The Greatest Holocaust Ever


We in the west don’t like to think about it, but the facts are stark.  As Tzvetan Todorov said about the founding of New Spain and Portuguese Brazil “the sixteenth century perpetuated the greatest genocide in human history.” (emphasis added) We are the products of that genocide.  We are the beneficiaries of that genocide! We must never forget that awful, uncomfortable fact, no matter what we might like to do.   Marks Crocker was even more extreme in his description of this fact when he said,

“…when viewed as a single process, the European consumption of tribal society could be said to represent the, greatest, most persistent act of human destruction ever recorded.”

Admittedly, it is not a simple task to count the number of dead caused by European expansionism. Estimates of deaths of Indigenous peoples vary widely.  Yet one thing is clear.  Vast numbers of Indigenous peoples did not survive European arrivals.  Russell Thornton is a serious scholar who has given a lot of attention to this issue He concluded that the Aboriginal population in the Americas had declined by 1900 to about 6% of its size of about 72 million when Europeans first made contact with the peoples of the western hemisphere. He blamed diseases as the primary cause, but warfare and genocide added to the terrible toll.
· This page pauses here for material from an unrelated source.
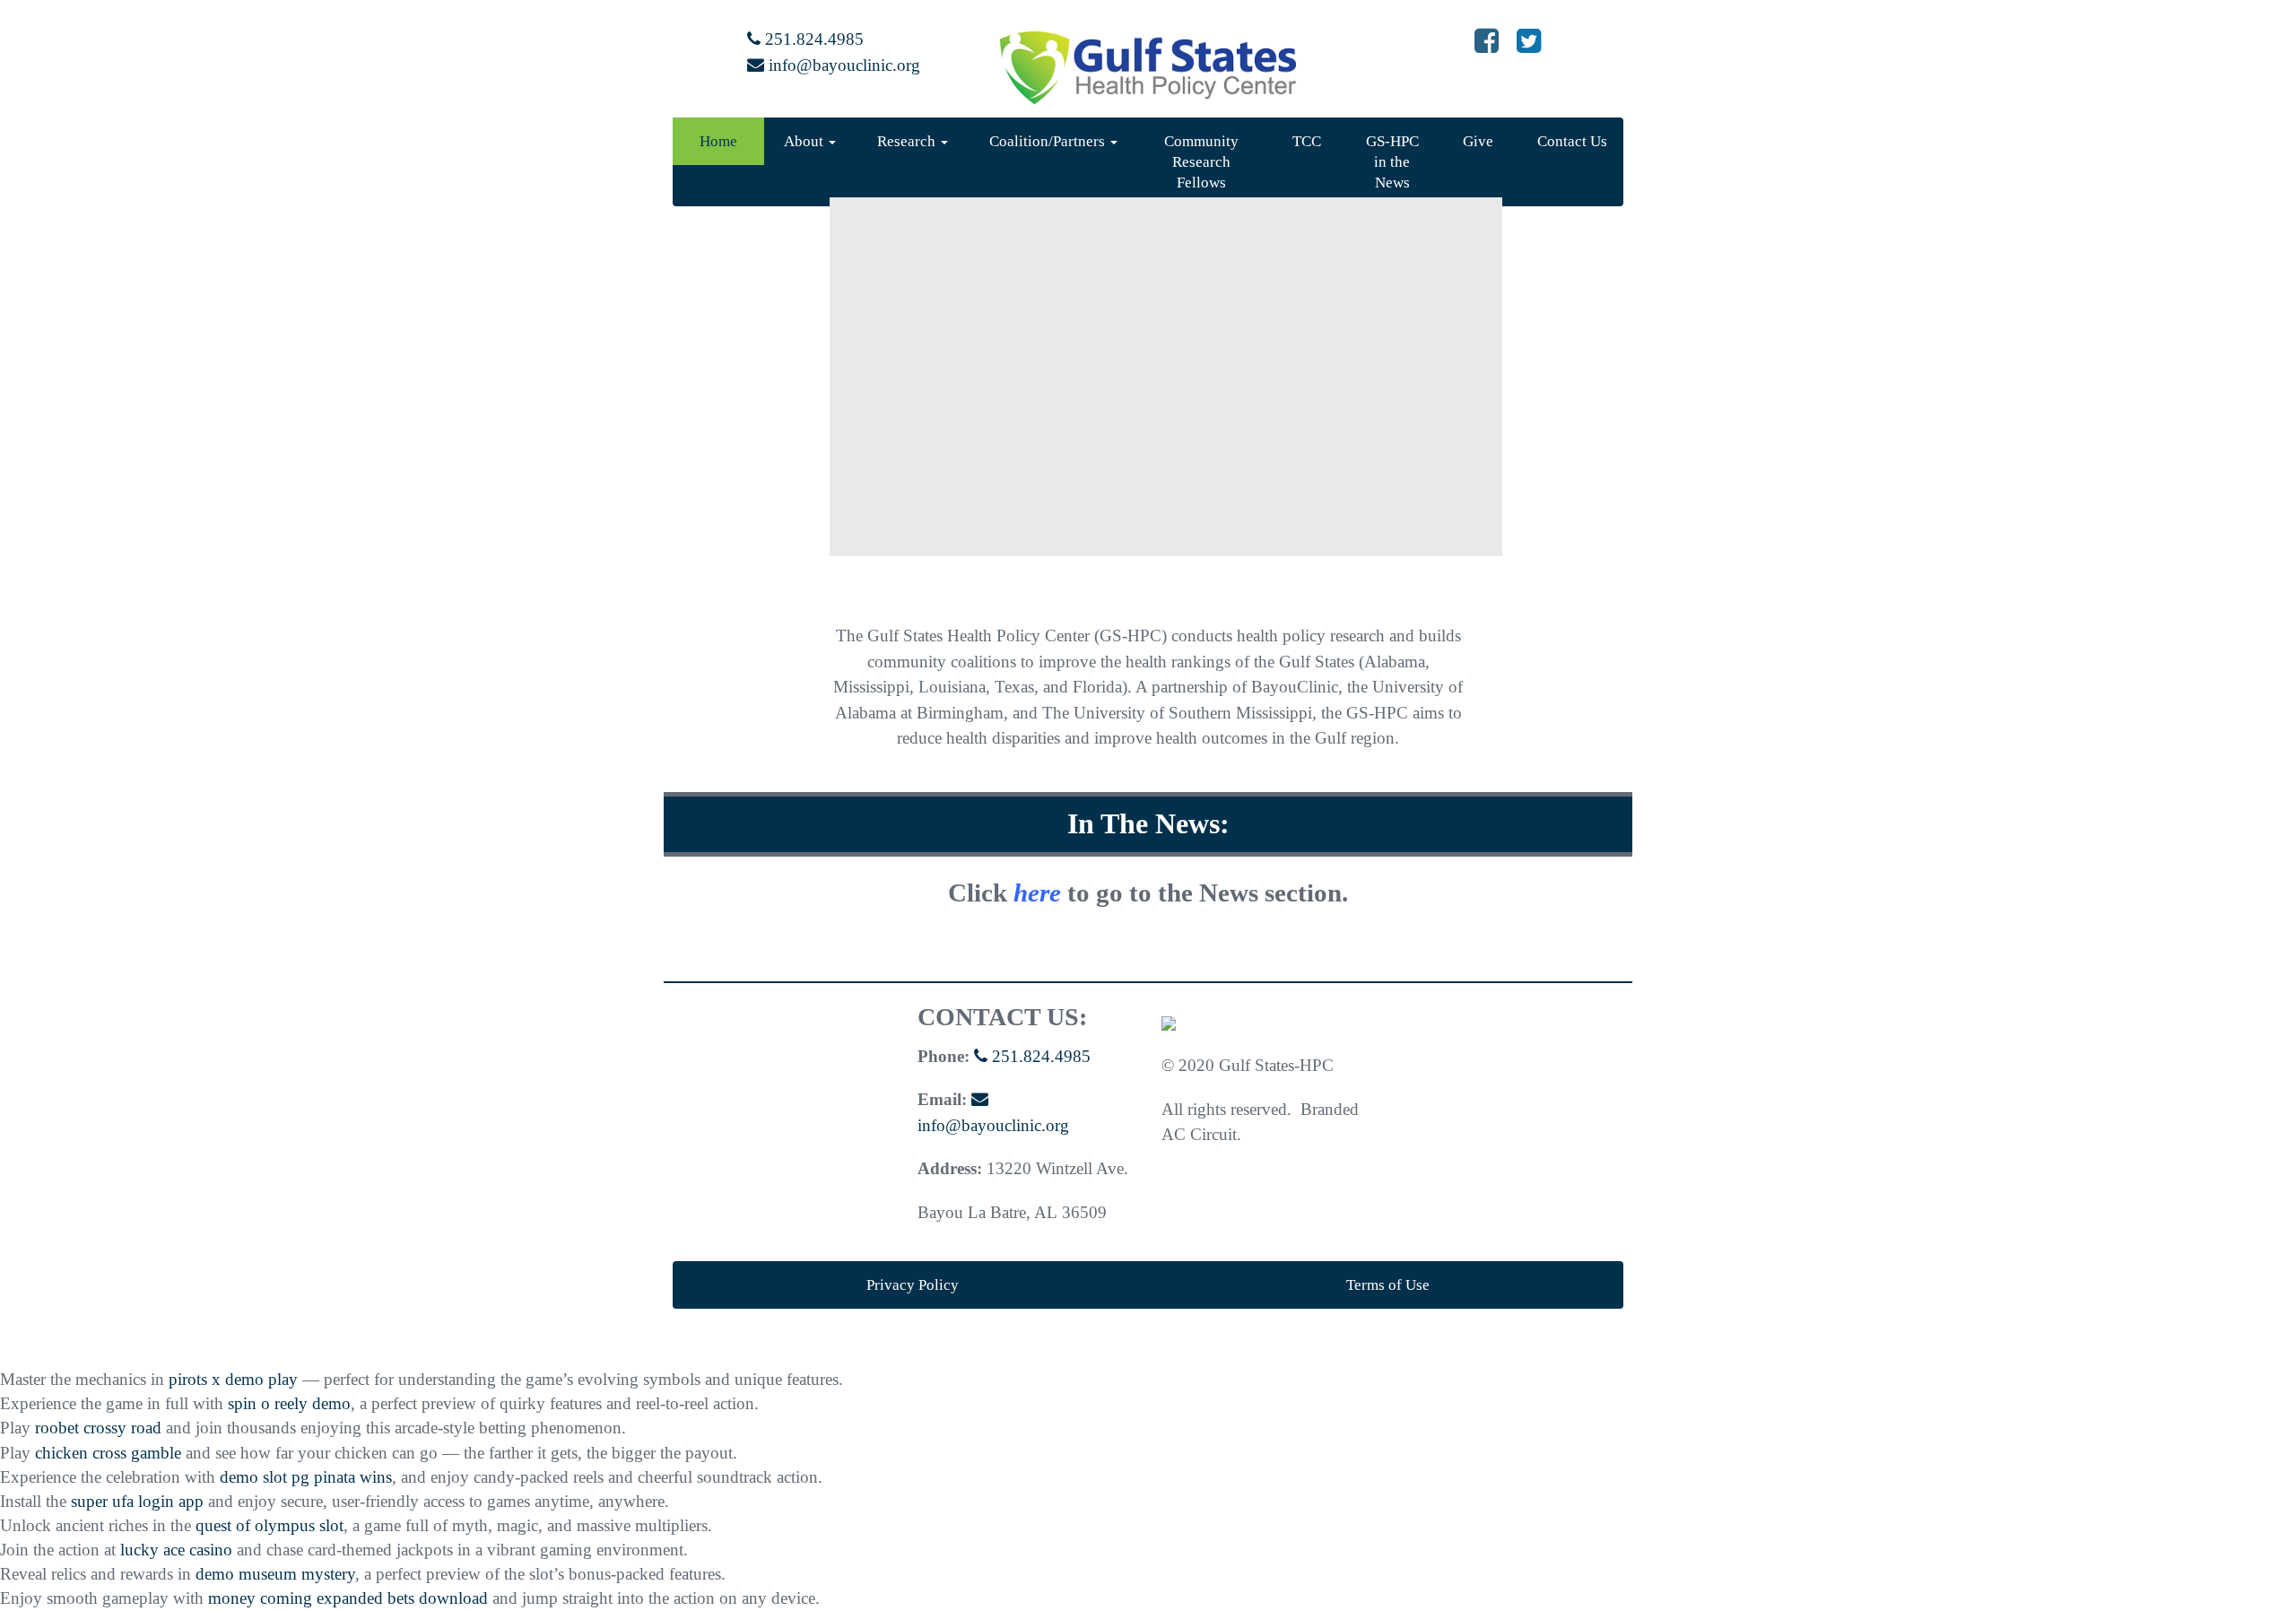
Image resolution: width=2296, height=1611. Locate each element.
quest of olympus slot (270, 1525)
Holocaust” is really an appropriate word.  It’s an ugly word but it’s the right word. This becomes even clearer, when one learns that this was accompanied by destruction of more than 75% of the Aboriginal languages and dialects spoken in the Americas when Europeans arrived. As we know now, destruction of language means the destruction of a culture, and with that destruction a people is often rendered limp—ready to roll over and die. It must be remembered that this trend has not stopped. In 2000 the pace of language destructions has continued unabated. In fact it has accelerated worldwide. We will all suffer this loss.  As Canadian scholar, Anthony Hall said, “The disappearance of so many linguistic windows of human understanding is robbing posterity of vital media of thought and articulation to convey, perpetuate, and augment our inherited cultural richness.”

We in the west are now quick to condemn genocides in Germany, Rwanda, Serbia, Kosovo, Cambodia, and other places. We should not forget what happened in our homeland. These were war crimes, ethnic cleansings, and crimes against humanity that have rarely been acknowledged, and have never been punished or brought to justice.

Canada’s Truth and Reconciliation Commission danced around the issue of genocide. It called the results of the Residential schools “Cultural genocide”.  I find this concept disconcerting. What is cultural genocide as opposed to genocide?

At first, the Canadian Museum for Human Rights in Winnipeg did the same thing. It used the similar expression “cultural genocide” as well.  I always felt that it used this expression rather than the harsher expression “genocide” because it did not want to offend its reluctant sponsor, the Conservative federal government of Canada led at the time by Stephen Harper.  Later, after that government was replaced by the Liberal government led by Justin Trudeau, it referred to it as “genocide.”  I believe that this is now its official position.

Anthony Hall does not shrink from describing the actions of European conquerors as genocide. He described it this way,

“In North America in particular the ethnic cleansing of Indigenous peoples has been so systematic, longstanding, and pervasive that it has been rendered all but invisible, except to the victims or their survivors and to those with the honesty and fortitude to face the stark evidence of the historical record.  One marker of the extent and terrible effectiveness of this genocidal assault is Thornton’s estimate that, between 1492 and 1900, the number of Indians and Inuit in the region covered by Canada and the United States dropped from around 7 million to fewer than 400,000.”

We, who now live in North America, are the beneficiaries of that genocide.  How comfortable are we about that? Most of us never admit it. Most of us never even think about it. Colonization was made possible by genocide. That colonization continues to this day. Our society is based on that.